Although there is no generally accepted definition, the term “cloud computing” is generally used to refer to the provision of computing services (such as processing and storage of data) over a network of remote servers hosted on the internet rather than a physical local server or a personal computer.

Enterprises (medium to large) across the globe are embracing cloud computing, no doubt as a result of the cost benefits gained from spend on technology infrastructure, and reduced support and maintenance costs. In addition, there are other benefits available to businesses such as storage capacity and faster deployment of business systems. However, the use of cloud services presents equal challenges to users, such as data loss, lack of customisation offered by service providers and severe limitations of liability by service providers.

Data protection remains one of the major concerns relating to the use of cloud services, often creating a stumbling block for those enterprises that wish to move to the cloud. With the advent of the Protection of Personal Information Act, 2013 (“POPI”), there are added legal risks to companies that process personal information either by themselves or through third parties.

Historically, service providers for ICT services have sought to exclude liability for consequential/indirect damages with exceptions for losses arising from intellectual property infringements and breaches of confidentiality. These exceptions were generally negotiated between the service provider and the consumer of services. However, as service providers now generally insist on the use of their standard service provider contracts in which they have to back-off the obligations imposed on them down the cloud supply stream, there is little room for consumers to negotiate the terms of these contracts.         

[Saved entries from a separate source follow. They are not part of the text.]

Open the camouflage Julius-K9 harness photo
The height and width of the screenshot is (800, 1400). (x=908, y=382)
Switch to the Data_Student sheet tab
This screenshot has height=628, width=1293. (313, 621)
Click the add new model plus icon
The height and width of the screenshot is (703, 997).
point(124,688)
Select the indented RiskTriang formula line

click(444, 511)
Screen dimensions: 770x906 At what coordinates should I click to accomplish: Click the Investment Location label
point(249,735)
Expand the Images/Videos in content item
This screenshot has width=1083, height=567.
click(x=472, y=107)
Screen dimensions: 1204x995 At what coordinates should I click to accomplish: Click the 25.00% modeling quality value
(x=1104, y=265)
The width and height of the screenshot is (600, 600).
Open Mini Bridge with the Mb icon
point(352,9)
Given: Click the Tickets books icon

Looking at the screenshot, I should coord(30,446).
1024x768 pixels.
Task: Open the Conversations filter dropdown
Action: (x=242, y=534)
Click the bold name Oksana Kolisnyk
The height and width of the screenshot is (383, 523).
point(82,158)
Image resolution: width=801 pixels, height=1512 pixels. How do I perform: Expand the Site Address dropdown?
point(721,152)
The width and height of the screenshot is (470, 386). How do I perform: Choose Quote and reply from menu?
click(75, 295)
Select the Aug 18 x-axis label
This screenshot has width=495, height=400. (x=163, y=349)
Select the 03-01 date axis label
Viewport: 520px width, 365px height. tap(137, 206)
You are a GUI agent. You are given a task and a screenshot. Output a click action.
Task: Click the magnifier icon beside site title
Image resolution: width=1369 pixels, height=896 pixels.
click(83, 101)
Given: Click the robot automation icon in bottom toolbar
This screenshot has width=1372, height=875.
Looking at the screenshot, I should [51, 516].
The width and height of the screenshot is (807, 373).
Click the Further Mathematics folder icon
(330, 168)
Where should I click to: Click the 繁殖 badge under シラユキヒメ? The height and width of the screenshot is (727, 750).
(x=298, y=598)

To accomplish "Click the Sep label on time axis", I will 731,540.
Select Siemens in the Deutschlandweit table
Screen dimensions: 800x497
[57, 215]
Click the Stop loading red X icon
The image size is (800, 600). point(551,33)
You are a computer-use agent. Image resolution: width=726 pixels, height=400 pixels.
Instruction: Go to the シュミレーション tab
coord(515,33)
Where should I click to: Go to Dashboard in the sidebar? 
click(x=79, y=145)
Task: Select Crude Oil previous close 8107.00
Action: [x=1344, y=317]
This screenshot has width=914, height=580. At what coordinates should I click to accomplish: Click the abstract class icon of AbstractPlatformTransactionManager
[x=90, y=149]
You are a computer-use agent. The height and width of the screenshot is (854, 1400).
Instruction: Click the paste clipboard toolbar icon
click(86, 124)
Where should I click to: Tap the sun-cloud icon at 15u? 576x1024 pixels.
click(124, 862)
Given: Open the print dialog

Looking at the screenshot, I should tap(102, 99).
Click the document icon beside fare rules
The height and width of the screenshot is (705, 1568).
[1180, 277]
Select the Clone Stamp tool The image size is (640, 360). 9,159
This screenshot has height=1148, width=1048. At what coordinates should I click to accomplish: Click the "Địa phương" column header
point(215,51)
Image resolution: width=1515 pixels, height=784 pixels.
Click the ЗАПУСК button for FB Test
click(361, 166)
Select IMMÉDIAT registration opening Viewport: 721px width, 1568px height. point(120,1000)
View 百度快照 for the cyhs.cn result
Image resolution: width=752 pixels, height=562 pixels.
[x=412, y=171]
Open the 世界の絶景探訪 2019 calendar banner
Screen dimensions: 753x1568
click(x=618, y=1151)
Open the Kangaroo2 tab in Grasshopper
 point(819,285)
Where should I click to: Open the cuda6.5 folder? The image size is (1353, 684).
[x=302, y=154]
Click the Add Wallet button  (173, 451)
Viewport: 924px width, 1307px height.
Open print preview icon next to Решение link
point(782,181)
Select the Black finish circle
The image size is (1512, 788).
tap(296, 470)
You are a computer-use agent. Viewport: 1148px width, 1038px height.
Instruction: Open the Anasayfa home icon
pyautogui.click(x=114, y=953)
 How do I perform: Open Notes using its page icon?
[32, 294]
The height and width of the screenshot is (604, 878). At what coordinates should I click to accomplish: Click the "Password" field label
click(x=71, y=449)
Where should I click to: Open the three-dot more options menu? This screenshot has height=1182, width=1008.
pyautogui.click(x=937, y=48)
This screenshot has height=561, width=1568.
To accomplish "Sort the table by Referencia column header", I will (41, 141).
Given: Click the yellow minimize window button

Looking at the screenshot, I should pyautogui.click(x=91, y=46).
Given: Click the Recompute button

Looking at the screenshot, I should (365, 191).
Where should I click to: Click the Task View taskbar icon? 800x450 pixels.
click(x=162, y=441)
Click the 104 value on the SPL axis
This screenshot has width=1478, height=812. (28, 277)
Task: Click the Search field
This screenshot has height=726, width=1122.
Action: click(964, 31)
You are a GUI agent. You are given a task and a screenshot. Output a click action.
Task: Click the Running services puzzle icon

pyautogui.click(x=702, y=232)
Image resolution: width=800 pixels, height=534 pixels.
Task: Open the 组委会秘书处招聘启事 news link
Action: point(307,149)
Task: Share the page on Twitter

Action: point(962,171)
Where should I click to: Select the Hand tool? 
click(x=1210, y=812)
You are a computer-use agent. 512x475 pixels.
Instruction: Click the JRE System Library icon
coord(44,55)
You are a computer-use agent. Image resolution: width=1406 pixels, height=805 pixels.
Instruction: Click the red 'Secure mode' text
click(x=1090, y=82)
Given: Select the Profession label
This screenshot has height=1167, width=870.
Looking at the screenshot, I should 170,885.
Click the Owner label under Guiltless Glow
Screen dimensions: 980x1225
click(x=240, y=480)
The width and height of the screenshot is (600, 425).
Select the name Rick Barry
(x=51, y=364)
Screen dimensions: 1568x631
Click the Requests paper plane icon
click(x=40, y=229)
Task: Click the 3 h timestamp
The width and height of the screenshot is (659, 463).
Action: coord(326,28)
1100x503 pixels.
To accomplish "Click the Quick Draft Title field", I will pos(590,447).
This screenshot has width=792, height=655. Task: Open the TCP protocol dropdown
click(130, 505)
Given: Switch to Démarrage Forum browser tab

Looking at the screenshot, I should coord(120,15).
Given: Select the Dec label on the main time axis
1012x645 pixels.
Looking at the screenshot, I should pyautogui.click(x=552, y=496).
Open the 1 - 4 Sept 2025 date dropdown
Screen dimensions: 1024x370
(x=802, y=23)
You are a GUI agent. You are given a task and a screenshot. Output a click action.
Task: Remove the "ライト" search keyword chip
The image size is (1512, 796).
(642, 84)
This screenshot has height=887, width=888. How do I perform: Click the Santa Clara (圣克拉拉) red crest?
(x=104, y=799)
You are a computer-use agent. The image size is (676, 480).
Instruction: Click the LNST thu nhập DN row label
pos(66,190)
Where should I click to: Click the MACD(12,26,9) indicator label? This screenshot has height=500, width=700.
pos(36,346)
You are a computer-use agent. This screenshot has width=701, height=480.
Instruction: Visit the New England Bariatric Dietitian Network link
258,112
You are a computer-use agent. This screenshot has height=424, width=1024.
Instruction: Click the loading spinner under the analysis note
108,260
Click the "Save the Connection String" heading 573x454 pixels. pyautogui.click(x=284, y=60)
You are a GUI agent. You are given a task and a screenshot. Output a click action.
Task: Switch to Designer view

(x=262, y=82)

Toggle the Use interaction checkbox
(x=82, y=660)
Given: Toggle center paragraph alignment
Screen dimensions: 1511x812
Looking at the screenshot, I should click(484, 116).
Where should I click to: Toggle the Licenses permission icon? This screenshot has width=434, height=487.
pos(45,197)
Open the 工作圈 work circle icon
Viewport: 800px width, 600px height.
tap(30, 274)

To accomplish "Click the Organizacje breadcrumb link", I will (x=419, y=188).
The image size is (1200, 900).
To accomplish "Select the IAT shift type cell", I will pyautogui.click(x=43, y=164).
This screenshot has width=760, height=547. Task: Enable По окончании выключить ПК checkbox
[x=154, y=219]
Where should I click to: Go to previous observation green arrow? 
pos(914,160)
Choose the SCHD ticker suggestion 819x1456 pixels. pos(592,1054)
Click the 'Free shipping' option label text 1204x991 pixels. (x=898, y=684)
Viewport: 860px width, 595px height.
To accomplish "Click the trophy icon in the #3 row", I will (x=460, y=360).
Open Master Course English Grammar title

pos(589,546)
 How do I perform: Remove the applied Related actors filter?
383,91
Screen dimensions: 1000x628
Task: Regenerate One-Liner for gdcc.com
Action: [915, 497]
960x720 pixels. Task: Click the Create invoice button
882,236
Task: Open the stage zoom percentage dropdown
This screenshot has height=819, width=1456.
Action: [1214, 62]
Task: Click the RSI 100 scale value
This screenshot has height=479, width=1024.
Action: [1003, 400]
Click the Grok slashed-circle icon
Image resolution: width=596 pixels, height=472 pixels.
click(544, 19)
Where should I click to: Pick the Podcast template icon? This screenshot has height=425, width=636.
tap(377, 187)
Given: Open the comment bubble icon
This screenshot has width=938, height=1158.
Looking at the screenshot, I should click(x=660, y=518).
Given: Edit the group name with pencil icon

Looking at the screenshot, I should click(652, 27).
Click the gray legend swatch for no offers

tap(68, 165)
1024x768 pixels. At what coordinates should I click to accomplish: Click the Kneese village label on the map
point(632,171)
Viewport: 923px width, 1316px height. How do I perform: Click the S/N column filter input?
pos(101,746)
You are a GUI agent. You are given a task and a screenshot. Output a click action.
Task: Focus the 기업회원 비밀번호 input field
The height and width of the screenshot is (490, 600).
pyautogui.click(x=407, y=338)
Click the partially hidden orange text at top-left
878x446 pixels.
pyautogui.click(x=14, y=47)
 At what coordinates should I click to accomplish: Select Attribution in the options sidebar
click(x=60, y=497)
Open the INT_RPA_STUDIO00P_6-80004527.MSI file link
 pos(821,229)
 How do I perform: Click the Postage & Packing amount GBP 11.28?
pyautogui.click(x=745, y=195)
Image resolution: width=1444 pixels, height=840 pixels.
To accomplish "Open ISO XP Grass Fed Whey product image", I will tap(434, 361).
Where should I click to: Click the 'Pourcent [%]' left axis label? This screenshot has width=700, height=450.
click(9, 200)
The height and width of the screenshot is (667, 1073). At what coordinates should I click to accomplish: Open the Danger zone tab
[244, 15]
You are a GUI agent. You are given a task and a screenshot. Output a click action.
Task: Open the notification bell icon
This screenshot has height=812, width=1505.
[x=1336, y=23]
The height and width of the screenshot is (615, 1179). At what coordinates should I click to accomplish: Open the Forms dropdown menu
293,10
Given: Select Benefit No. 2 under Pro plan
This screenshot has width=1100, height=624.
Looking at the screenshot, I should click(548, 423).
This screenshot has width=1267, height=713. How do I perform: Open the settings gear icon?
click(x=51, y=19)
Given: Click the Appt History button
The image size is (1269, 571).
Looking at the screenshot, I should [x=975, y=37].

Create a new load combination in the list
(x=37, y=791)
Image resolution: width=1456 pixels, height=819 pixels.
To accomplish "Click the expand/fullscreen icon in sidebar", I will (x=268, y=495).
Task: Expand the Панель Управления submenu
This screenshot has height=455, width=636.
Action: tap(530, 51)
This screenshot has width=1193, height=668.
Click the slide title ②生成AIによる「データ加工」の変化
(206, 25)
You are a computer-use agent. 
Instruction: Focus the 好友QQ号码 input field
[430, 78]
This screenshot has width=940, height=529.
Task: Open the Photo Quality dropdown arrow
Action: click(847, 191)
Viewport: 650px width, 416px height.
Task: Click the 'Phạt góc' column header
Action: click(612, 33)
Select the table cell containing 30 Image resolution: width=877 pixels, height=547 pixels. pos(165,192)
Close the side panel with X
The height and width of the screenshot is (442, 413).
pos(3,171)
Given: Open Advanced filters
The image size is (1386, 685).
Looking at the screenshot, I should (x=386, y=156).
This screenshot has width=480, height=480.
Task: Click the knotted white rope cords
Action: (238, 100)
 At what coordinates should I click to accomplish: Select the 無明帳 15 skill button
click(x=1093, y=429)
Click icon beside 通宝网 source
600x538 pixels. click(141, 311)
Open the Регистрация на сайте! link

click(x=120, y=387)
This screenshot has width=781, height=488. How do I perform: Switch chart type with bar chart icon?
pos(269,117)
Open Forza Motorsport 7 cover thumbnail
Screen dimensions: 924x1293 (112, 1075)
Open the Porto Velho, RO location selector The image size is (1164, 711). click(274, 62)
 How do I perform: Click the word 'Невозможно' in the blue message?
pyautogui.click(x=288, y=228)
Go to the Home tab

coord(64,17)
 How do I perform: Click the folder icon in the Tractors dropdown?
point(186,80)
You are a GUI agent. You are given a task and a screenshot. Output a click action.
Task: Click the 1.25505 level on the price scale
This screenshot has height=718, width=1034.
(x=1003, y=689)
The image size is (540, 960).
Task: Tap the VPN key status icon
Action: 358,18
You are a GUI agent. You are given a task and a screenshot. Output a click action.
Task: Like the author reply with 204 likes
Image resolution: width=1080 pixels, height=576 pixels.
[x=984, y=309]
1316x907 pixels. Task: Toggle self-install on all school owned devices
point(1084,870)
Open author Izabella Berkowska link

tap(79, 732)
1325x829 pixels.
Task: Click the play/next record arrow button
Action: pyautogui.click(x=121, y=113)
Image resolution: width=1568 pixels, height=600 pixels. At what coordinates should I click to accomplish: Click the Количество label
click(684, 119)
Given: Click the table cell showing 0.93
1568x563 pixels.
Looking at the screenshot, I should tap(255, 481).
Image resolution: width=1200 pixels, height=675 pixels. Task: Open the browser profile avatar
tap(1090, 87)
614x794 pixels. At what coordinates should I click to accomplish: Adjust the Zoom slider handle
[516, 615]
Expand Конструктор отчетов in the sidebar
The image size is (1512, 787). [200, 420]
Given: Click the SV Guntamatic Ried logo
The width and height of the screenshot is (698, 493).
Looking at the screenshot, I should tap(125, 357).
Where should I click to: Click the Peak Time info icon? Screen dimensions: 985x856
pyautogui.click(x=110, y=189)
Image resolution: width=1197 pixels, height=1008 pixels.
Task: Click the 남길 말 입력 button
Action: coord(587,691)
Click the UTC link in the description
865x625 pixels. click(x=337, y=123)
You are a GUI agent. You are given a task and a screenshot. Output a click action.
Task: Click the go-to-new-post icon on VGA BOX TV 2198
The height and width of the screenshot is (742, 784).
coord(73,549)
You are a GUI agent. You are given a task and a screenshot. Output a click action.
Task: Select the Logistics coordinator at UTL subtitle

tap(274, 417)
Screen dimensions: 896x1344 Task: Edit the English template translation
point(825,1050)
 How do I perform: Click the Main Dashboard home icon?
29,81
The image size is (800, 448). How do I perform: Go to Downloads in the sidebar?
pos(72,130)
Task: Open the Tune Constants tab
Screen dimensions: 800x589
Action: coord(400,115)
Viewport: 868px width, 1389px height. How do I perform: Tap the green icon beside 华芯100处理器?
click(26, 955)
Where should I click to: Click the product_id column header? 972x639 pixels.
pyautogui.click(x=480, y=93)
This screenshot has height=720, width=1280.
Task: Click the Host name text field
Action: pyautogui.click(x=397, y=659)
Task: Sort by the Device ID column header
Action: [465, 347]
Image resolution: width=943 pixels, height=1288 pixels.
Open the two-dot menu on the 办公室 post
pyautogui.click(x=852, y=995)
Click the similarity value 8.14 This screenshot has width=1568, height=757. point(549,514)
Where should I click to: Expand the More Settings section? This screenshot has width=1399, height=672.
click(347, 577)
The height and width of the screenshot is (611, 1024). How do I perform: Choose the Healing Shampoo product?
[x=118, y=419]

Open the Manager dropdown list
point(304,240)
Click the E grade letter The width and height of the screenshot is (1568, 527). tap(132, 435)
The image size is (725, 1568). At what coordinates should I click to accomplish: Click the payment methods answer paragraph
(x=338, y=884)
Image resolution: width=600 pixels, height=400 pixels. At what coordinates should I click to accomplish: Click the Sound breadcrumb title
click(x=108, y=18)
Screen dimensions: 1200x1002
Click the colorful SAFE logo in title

An assessment of the advantages and disadvantages of cloud computing services is an important one, however before making the decision to move to the cloud, enterprises should consider the following legal aspects:

  1. Identify data processed by the company: A comprehensive data assessment is an important first step as it enables companies to determine their level or exposure to risk and the potential losses that are likely to be suffered due to unauthorised access, loss or damage to the company’s data. Cloud service providers generally limit their liability for direct damages to the fees paid or payable under the contract. In practice, the losses suffered by companies for breaches of data protection obligations exceed such capped amounts and often result in indirect damages. An evaluation of the limitations and exclusions of liability will be pivotal.
  2. Assess the service provider’s obligations under the agreement: Although no IT system is one hundred percent fail-proof, any enterprise that intends to move to the cloud needs to ensure that there are adequate protection measures in place to protect loss of its data. These include data back-up and restoration measures, industry standard organisational and technical measures, as well as having a comprehensive service level agreement in place.
  3. Know your location: POPI prohibits cross-border transfer of personal information except under certain exceptions, including where the third party is subject to a law which provides adequate protection. Cloud-based services are commonly located in India, Japan and the US which have different data protection regimes to POPI, which is modelled on European data protection legislation. Added to this, some enterprises may face regulatory restrictions where processing of data is concerned, this particularly being the case for those business that operate in the financial, pharmaceutical or other highly regulated industries.